1682
Halley’s Comet
Edmond Halley (1656–1742)
Comets are occasional, often dramatic interlopers among the otherwise clockwork regularity of the solar system. Early Chinese astronomers recorded them as “broom stars” with long tails. Isaac Newton suspected that at least some of them orbit the Sun, though he didn’t pursue proving the idea.
But the idea was soon picked up by Newton’s friend and colleague Edmond Halley, an English astronomer, geophysicist, and mathematician. Halley observed a bright comet that appeared in 1682; later, using historical records and Newton’s Laws to calculate its orbit, he proposed that it was the same comet that had been seen in 1531 and 1607. These spacings of approximately 76 years enabled him to predict that the comet would return again in 1758. It did, and while Halley did not live to see it return, astronomers named it Halley’s comet (now just “Halley”) in his honor.
More modern telescopic and photographic studies of the comet were made during its 1835 and 1910 passes, and the 1986 Soviet Vega and European Giotto probes flew close by Halley’s central nucleus, revealing it to be surprisingly small (approximately 9 × 5 × 5 miles [15 × 8 × 8 kilometers]), peanut-shaped, rugged, porous (with a density of approximately 0.6 grams per cubic centimeter), and dark as coal. Bright jets of ices composed of water, carbon monoxide, and carbon dioxide sublime from the surface and interior, releasing dust and organic molecules and creating a long tail.

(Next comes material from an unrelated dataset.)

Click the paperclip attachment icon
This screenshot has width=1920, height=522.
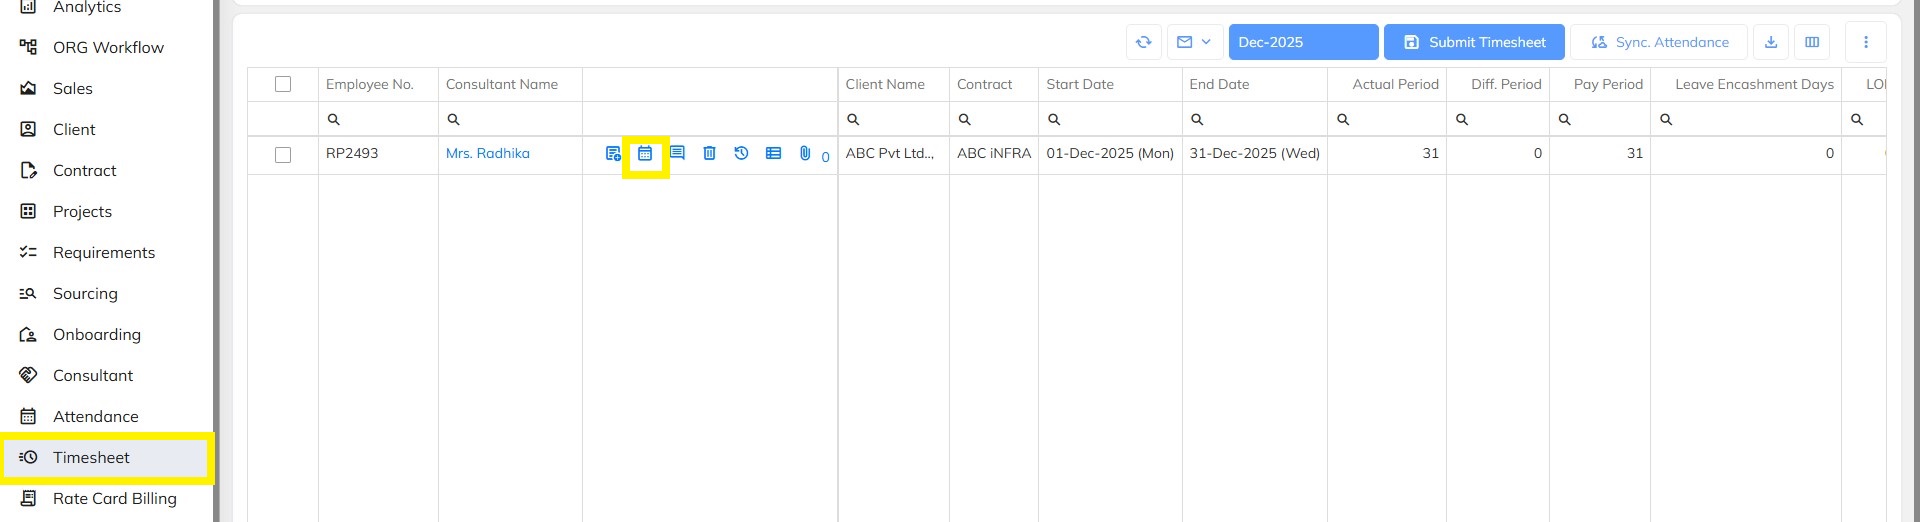click(805, 153)
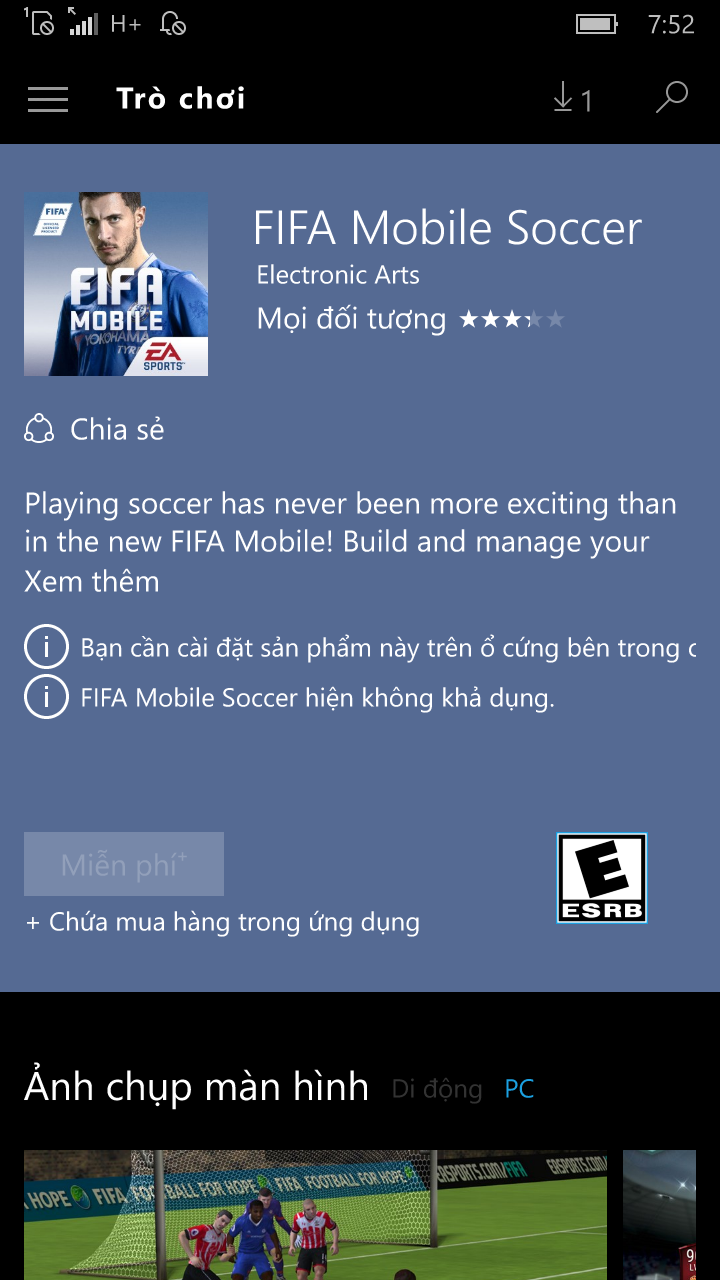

Halley was the first discovered periodic comet. Nearly 500 other “short-period” (less than 200 years) comets are now known; most come from the Kuiper Belt, beyond Neptune, but some, including Halley, may have started as long-period comets from the distant Oort Cloud. Astronomers have found that more than 20 bright comets recorded between 240 BCE and 1682 CE were all actually previous apparitions of Halley’s comet. Its next pass will be in the summer of 2061.